### Your assignment:
Whatever pictures the entries hold, omit them, and output exactly the lines from the one containing "Task: Tap the" through the final line.

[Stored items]
>>>

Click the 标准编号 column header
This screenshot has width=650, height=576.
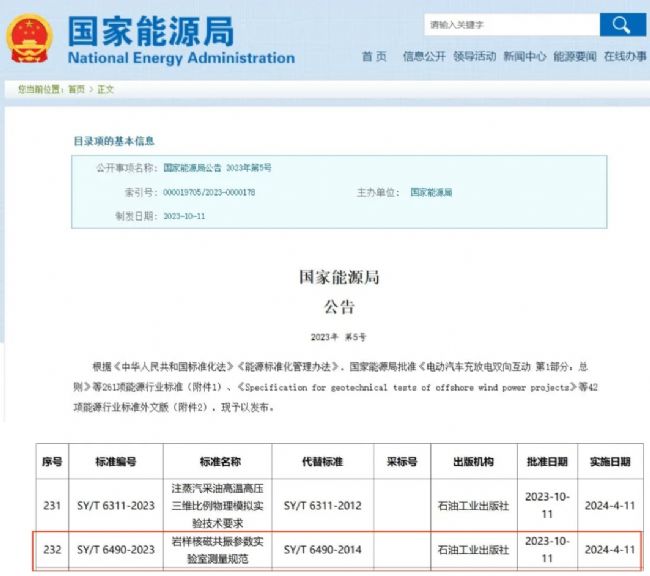pos(117,462)

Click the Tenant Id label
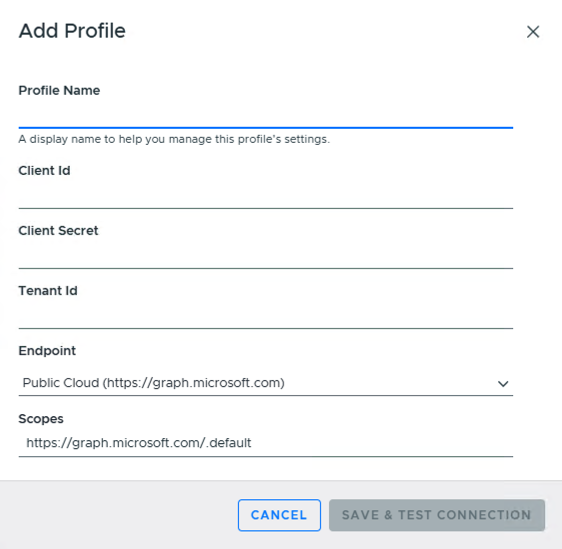48,291
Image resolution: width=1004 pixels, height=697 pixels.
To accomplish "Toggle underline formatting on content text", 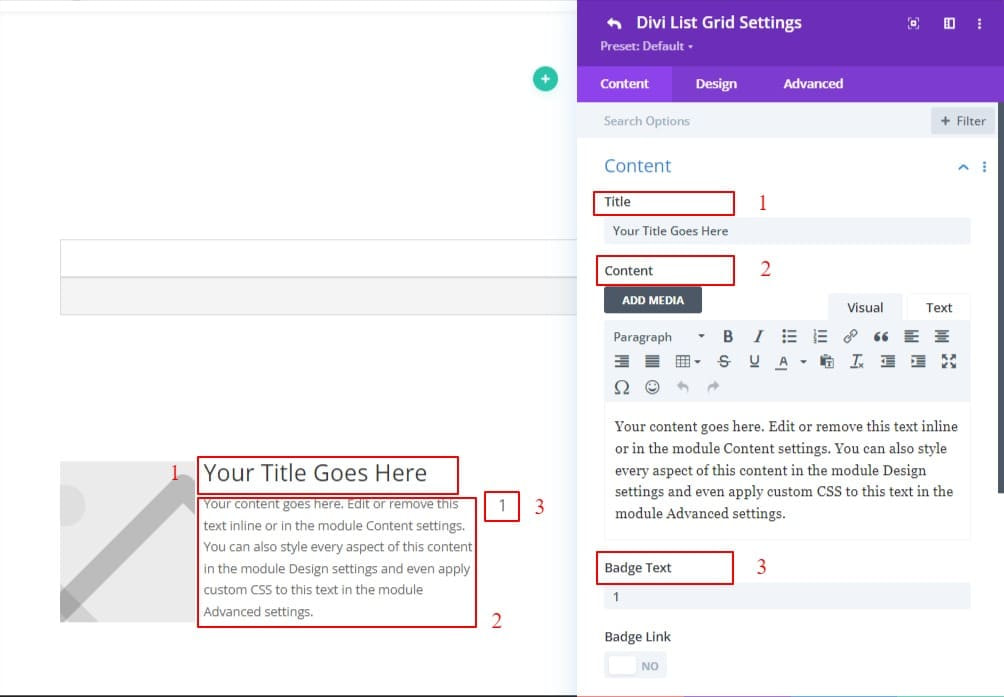I will 754,361.
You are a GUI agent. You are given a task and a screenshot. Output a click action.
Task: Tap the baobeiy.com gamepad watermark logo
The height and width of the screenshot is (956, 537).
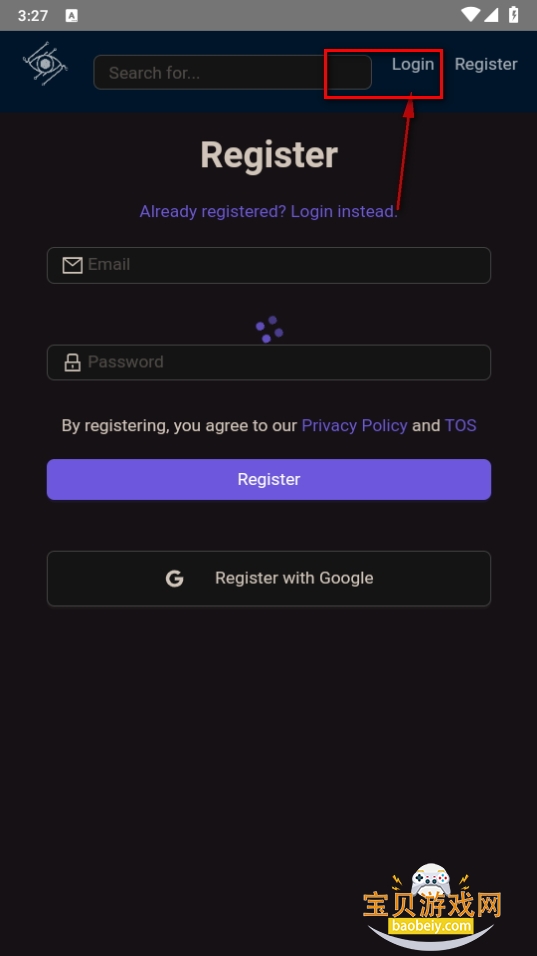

<<<

### Exercise output:
Task: Tap the baobeiy.com gamepad watermark logo
The height and width of the screenshot is (956, 537).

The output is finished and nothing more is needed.